José, en Taiwan, a pesar de la lejanía, no es ignorante de ninguno de estos asqueantes avatares. Le faltó quizás, por no practicarlo a diario, como hacemos cada amanecer los venezolanos, cruzar los dedos, encomendarnos a nuestros dioses o rogar a la suerte que nos permita retornar a casa sanos y salvos.
Porque en este país, nadie está cuidándonos ni ocupándose de gerenciar la crisis. Con una población protegida y una normalidad controlada como en la mayoría de los países, en el choque cotidiano del despiadado costo de la vida, en la crisis de transporte, en la indetenible depauperización de los niveles de vida, en la revelación de la verdadera dimensión de la crisis hospitalaria, en el pantano en el que se ha convertido nuestro sistema de educación venezolana, en la distorsionada dolarización de la economía y la vida, ¿qué otra cosa cabría esperar más que protestas masivas, huelgas, reclamos y movimientos sociales? El virus no las ha detenido en USA, ni Brasil, ni Bolivia, España o Myanmar.

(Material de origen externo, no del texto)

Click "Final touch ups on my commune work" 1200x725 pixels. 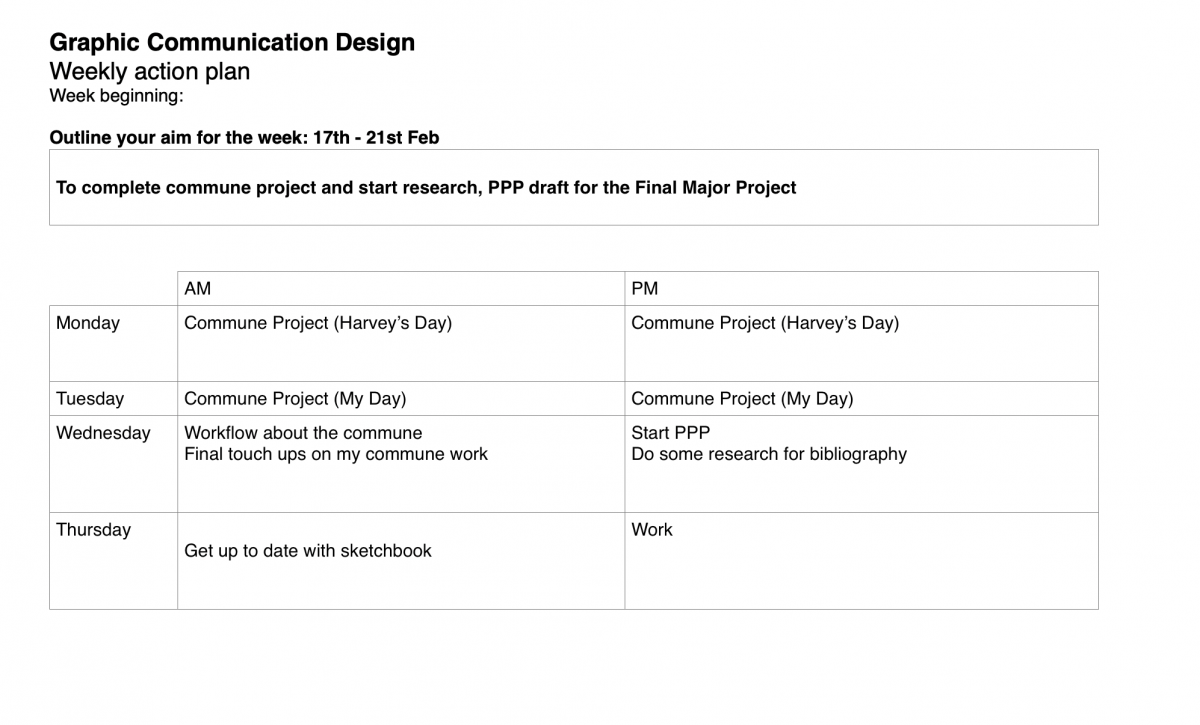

Se entiende ahora porque el régimen gestiona la crisis con mano tan deliberadamente torpe.
El coronavirus ha venido no solamente a minarnos, restringirnos y matarnos. También nos ha hecho sideralmente más desiguales. Mi amigo José en Taiwan, resignándose a llorar a su hermana en silencio, víctima de la indolencia, pero a buen resguardo, en medio de la saludable normalidad producto de la eficacia de un sistema político-social, es un diáfano ejemplo.
La diferencia en la pandemia planetaria no la hacen las vacunas ni las mascarillas.
La diferencia entre la vida y la muerte es una frontera.